Start of PROVIDED PASSAGE

The most obvious analog to a second-job game is, of course, our actual jobs. Particularly for members of the professional-managerial class, there are lots of numbers you can grind up at work—salary, bonus, position on the promotional ladder, number of employees, or papers published. Even for non-salaried workers, if your budget contains even the smallest margin for saving, you can theoretically always increase the number of dollars you have.
Perhaps, in part, it’s this very numericity that makes money such a popular fixation, even long after we’ve satisfied our basic needs. Two of my best friends are siblings, and both have told me (in jest) what their father, a successful business owner, told them (in earnest) about money when they were growing up: that “money is a way of keeping score,” how you know who’s winning and losing in the game of life.
He’d be perfectly right if we were talking about the board game—still, I’ve met plenty of others who seem to feel similarly, though few who are similarly honest. In my twenties, I’d sometimes ask people: “How much money would you need to feel like you have ‘enough?’ What’s your threshold salary, after which you’d stop trying to make more, and focus your attention on something else?”

End of PROVIDED PASSAGE

** EXERCISES **
1. Can you retype the rows from the line with "The height and width of the screenshot is (460, 731)." to the line with "Action: (x=533, y=12)", keeping every line identical?
2. What would come next in the passage on money as a way of keeping score? Write a continuation that picks up after its final sentence.
The rows below have no connection to the passage on money as a way of keeping score.

Start of THE INPUT

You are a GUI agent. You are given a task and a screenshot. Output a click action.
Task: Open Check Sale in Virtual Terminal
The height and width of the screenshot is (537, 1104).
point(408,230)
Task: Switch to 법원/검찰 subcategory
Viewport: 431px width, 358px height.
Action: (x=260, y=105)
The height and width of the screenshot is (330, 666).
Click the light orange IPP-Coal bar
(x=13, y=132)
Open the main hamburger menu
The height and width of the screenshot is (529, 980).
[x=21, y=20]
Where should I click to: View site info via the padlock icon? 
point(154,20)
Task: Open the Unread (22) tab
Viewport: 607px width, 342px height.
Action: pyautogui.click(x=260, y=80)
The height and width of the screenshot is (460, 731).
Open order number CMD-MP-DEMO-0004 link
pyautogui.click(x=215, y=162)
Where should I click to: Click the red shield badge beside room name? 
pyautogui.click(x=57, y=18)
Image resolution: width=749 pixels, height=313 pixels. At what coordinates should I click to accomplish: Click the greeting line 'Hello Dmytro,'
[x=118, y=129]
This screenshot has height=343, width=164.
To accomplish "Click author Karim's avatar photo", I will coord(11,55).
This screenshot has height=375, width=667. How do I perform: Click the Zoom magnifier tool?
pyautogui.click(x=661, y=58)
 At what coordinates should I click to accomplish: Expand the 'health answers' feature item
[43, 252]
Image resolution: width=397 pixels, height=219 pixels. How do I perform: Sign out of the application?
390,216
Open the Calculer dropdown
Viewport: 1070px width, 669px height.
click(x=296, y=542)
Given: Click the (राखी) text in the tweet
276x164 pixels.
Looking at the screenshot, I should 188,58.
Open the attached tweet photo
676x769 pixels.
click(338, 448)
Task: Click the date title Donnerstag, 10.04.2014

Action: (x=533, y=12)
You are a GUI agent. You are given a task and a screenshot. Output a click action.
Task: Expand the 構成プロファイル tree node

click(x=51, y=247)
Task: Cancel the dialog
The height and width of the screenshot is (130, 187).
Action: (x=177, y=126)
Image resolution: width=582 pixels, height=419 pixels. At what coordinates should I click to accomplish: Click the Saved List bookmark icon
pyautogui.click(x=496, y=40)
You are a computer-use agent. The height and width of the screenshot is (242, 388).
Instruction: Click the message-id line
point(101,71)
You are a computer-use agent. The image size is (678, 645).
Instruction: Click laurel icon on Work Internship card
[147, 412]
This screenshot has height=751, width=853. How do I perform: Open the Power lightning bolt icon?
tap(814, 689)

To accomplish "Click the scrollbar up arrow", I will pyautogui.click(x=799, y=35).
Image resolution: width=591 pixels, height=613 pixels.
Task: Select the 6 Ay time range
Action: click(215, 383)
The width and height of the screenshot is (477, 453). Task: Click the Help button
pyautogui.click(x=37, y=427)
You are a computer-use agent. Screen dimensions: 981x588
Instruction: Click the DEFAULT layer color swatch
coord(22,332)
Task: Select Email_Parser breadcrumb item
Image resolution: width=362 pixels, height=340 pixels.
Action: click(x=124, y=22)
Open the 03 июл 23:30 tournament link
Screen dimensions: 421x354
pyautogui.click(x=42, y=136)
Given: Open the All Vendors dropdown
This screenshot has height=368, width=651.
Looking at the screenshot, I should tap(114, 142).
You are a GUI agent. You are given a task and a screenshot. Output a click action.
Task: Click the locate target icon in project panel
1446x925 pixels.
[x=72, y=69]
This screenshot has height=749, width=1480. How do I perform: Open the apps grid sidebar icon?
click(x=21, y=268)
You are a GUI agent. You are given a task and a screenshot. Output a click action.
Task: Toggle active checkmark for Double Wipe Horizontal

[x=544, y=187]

End of THE INPUT

** ANSWERS BELOW **
1.
The height and width of the screenshot is (460, 731).
Open order number CMD-MP-DEMO-0004 link
pyautogui.click(x=215, y=162)
Where should I click to: Click the red shield badge beside room name? 
pyautogui.click(x=57, y=18)
Image resolution: width=749 pixels, height=313 pixels. At what coordinates should I click to accomplish: Click the greeting line 'Hello Dmytro,'
[x=118, y=129]
This screenshot has height=343, width=164.
To accomplish "Click author Karim's avatar photo", I will coord(11,55).
This screenshot has height=375, width=667. How do I perform: Click the Zoom magnifier tool?
pyautogui.click(x=661, y=58)
 At what coordinates should I click to accomplish: Expand the 'health answers' feature item
[43, 252]
Image resolution: width=397 pixels, height=219 pixels. How do I perform: Sign out of the application?
390,216
Open the Calculer dropdown
Viewport: 1070px width, 669px height.
click(x=296, y=542)
Given: Click the (राखी) text in the tweet
276x164 pixels.
Looking at the screenshot, I should 188,58.
Open the attached tweet photo
676x769 pixels.
click(338, 448)
Task: Click the date title Donnerstag, 10.04.2014

Action: (x=533, y=12)

2.
The answer was almost invariably about twice as much money as they made when I asked. It didn’t matter what their starting number was—if they made $75,000, they’d be satisfied with about $150,000; if they made $250,000, then maybe at $500,000, when they could afford a house in the mountains and maybe a cottage on the beach, they’d consider slowing down.4 Whenever we hit our target, we set up another further away, using the same reward schedule that game designers use to bait their audiences, and Skinner used to torture rats and pigeons.5

It’s easy to go on like this forever. As David Foster Wallace put it in his 2005 commencement speech, “If you worship money and things, if they are where you tap real meaning in life, then you will never have enough.” And if you’re disciplined enough to stick to your target number, to smash the STOP button on the hedonic treadmill and clamber off, you’re almost guaranteed to replace money with some new object of worship—beauty, health, power, intelligence, whatever—some new obsession that, as Wallace puts it, “will eat you alive”.
Whatever the goal is—a promotion, a personal record, a new possession—you say, “To feel complete I need N.” You get N, but you still don’t feel complete. Now you say: “To feel complete, I need N+1”. Your desire becomes an endless series that goes from N+1, N+2, N+3, and beyond. Once attained, each number becomes finite and dead. The horizon recedes, and to feel the sting of purpose again, you project your desire out even further. Your life becomes a straight line of “and then, and then, and then,” stretching out into a vacuous infinity of futile repetition, a perpetual flight from your boredom in the present.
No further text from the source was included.